Friday, August 24, 2012

Pipeline will help scientists study fish migration

A £400,000 pipeline between the Cut-Off Channel and the Wissey will help eels and sea trout move to and from their spawning grounds - and help scientists learn more about how these rare species and commoner varieties of coarse fish migrate around the Fens.

As well as connecting the two waterways, the hi-tech siphon is rigged with sensors which can tell when a fish which has been implanted with a special tag passes through it. As well as tracking devices, the pipeline also has infra-red cameras, allowing Environment Agency fishery officers to keep a watch on which species are using it.

The EA-funded project, paid for by efficiency savings within the agency, is the first of its kind in the country. Similar schemes are planned elsewhere, as the agency steps up its work to conserve rare species and monitor the health of our rivers.

"It's an all-species, all-singing and dancing fish pass," said Kye Jerrom, a fisheries technical specialist with the EA. "It's a massive project. It's such a significant site it needed something like this."

The pipeline (right...) was designed and built in Holland, before being shipped across to Stoke Ferry in sections. It has a series of baffles and pools inside, to ensure the flow remains negotiable for all species. It also has a special eel lane, which helps anguilla ascend on its way inland, where it spends its life before returning to the sea for the long journey to its far-flung spawning grounds. 

It also contains sensors which can detect PIT (Passive Integrated Transponder) tags. Around 150 fish have been caught and tagged as part of a special research project. The EA plans to tag a further 200 each year, to build up an ongoing picture of fish movements. So far roach, rudd, chub, tench, trout and eels have been tagged at Stoke.

Scientist Karen Twine, from the International Fisheries Institute at Hull University, is known as the Barbel Lady for her work radio-tracking barbel on the Great Ouse.
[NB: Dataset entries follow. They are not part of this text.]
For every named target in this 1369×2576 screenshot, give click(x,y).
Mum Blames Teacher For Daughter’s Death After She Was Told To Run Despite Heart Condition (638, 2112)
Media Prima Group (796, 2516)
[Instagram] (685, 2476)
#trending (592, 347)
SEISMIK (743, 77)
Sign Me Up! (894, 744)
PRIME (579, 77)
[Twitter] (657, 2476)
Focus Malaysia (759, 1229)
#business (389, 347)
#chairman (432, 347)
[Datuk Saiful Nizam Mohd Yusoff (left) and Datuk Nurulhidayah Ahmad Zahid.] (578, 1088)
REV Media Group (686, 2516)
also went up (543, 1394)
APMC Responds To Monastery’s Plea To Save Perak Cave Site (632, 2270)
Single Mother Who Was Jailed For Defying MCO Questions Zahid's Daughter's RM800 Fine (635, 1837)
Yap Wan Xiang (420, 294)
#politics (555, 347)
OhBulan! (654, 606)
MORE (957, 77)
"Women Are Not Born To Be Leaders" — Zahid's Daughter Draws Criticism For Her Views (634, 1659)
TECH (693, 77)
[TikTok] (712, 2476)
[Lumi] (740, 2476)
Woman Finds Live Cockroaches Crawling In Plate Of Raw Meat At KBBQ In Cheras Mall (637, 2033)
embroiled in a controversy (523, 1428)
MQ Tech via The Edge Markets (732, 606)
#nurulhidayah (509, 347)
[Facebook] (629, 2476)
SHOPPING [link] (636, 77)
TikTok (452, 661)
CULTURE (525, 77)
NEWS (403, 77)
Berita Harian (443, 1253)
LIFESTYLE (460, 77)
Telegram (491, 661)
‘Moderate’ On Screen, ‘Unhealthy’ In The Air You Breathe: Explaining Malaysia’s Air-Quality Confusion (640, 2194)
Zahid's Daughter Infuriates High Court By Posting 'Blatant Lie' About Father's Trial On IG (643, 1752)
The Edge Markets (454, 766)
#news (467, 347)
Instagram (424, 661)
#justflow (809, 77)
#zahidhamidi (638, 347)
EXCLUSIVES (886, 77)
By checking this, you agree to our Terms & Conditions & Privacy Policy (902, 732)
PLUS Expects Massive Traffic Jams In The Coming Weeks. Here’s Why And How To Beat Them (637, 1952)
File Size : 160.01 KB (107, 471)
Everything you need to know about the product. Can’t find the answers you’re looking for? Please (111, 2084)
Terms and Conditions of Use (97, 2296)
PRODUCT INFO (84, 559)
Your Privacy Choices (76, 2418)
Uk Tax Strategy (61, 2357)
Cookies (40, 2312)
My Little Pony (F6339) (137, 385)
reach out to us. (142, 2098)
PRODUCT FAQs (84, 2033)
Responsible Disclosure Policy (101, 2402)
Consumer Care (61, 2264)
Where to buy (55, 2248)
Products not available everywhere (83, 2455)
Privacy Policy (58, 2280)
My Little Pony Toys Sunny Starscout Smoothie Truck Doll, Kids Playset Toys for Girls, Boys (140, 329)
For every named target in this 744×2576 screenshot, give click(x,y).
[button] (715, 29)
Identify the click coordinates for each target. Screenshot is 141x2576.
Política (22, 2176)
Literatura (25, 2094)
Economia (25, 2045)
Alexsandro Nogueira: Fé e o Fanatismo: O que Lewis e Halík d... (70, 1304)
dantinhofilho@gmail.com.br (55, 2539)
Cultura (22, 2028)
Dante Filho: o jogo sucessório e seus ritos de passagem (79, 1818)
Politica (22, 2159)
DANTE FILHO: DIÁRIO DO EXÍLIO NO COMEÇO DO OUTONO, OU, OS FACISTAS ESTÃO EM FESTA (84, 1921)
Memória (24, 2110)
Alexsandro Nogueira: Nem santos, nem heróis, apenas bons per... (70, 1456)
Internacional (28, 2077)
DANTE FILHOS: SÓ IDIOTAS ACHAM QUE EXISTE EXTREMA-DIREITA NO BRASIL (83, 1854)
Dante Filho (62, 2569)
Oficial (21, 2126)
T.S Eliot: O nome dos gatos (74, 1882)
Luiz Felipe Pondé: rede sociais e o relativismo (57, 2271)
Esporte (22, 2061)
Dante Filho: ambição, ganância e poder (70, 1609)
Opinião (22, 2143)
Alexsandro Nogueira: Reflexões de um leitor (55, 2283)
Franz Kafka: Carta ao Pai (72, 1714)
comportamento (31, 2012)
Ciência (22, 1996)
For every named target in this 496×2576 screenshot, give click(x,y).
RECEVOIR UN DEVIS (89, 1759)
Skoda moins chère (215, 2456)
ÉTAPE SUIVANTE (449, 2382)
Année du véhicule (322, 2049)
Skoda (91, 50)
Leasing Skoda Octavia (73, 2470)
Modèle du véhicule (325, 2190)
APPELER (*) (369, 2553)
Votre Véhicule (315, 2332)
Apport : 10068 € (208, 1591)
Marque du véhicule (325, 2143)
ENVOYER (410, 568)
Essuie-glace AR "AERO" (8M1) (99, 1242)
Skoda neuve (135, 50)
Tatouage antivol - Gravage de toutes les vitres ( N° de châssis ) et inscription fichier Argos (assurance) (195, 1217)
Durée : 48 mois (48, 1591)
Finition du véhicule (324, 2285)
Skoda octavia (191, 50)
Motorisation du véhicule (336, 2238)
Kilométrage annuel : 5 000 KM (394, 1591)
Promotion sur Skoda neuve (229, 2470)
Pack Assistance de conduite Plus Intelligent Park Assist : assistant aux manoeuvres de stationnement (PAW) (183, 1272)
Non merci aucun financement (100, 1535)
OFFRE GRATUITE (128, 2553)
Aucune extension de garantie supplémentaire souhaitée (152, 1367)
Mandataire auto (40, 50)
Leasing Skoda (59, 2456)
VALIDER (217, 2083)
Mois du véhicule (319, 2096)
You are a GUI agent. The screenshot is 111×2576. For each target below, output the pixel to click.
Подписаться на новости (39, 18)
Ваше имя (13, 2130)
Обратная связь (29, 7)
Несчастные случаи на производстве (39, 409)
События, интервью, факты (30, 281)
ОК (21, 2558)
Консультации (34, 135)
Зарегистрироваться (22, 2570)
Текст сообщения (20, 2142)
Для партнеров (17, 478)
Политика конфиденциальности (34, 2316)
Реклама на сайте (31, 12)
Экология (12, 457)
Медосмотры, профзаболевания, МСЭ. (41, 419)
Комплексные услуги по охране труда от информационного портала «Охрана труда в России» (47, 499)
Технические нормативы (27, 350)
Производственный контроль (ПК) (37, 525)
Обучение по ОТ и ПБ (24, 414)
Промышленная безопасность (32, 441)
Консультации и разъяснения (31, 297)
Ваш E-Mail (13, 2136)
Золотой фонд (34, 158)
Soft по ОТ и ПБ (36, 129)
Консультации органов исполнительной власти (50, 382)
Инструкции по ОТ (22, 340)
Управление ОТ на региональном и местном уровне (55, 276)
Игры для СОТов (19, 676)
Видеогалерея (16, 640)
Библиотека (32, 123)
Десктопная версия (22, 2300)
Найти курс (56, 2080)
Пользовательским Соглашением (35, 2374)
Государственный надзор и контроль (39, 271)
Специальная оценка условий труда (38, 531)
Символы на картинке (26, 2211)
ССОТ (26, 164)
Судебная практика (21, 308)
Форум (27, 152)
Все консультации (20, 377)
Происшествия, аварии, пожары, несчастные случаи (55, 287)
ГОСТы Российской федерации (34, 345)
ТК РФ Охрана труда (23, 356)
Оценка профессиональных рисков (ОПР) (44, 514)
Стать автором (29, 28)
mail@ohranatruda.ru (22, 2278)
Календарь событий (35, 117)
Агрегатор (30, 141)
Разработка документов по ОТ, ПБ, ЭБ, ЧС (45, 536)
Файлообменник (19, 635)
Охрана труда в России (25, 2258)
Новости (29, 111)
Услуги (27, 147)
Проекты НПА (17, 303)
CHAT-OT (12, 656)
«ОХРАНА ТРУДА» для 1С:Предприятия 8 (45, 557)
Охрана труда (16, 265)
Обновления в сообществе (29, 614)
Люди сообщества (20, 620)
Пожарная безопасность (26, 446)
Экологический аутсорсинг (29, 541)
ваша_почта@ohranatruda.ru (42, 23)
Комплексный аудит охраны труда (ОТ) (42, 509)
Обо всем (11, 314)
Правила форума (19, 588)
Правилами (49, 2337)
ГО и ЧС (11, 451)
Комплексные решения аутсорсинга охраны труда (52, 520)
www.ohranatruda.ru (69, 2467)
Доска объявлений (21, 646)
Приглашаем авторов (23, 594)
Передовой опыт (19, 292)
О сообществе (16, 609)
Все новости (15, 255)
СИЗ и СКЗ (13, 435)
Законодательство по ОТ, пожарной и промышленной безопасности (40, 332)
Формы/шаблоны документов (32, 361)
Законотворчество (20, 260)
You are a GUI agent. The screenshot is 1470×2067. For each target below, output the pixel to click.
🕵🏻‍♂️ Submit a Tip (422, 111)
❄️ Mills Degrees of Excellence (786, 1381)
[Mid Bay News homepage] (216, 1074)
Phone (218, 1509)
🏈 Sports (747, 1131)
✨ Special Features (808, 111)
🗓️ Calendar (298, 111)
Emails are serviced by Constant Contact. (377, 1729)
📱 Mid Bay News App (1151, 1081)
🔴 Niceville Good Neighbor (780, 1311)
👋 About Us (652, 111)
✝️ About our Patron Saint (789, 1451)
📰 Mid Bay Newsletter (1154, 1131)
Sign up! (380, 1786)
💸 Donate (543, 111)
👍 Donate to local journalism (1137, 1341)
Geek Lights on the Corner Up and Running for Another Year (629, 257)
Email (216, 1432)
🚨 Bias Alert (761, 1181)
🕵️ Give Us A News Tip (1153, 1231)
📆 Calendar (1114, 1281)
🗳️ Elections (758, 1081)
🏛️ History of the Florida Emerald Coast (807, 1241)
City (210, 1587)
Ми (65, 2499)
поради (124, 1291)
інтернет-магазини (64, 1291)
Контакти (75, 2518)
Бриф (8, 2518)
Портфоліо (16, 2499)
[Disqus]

The study showed that barbel in the river were not being predated by otters, but were declining because their spawning grounds were silting up.

Now she's shifted the focus of her research to the Fens, where she'll be keeping an eye on Eel 2, Trout 3, Roach 19 and other tagged fish, to monitor their movements as they travel from one part of the system to the other.

As well as the PIT tags, Karen said she'll be using acoustic tracking - along similar lines to her acclaimed barbel research - to learn more about what's going on in our rivers and drains. You can just about see the tiny tag in the picture.

While there are no plans to study pike at present, the PIT tags might just do so by default. For the gizmos should keep on working if Roach 19 happens to get eaten by one.

This is exciting, cutting edge stuff. Meet Kye and Karen and you can't fail to be impressed by their passion for their subject matter and their drive to advance our knowledge of how fish in our rivers and drains are faring.

There are hopes that similar siphons will be installed elsewhere - the next location which has been pencilled in is between the Ouse and the Relief Channel, at Denver. Maybe, just maybe, the future of our fisheries isn't quite as bleak as it's sometimes painted.

One thing's certain - we're going to find out a whole lot more about our bread and butter coarse fish, as well as rarities like eels and sea trout, over the next few years. 


  1. Does this theme has to do with your education sphere or perhaps is it mostly about your hobbies and types of spending your free time?

  2. Hi AndrewSommer,

    A bit of both really. I spend most of my spare time fishing in the winter but am fascinated by the environmental side of things and often write about it.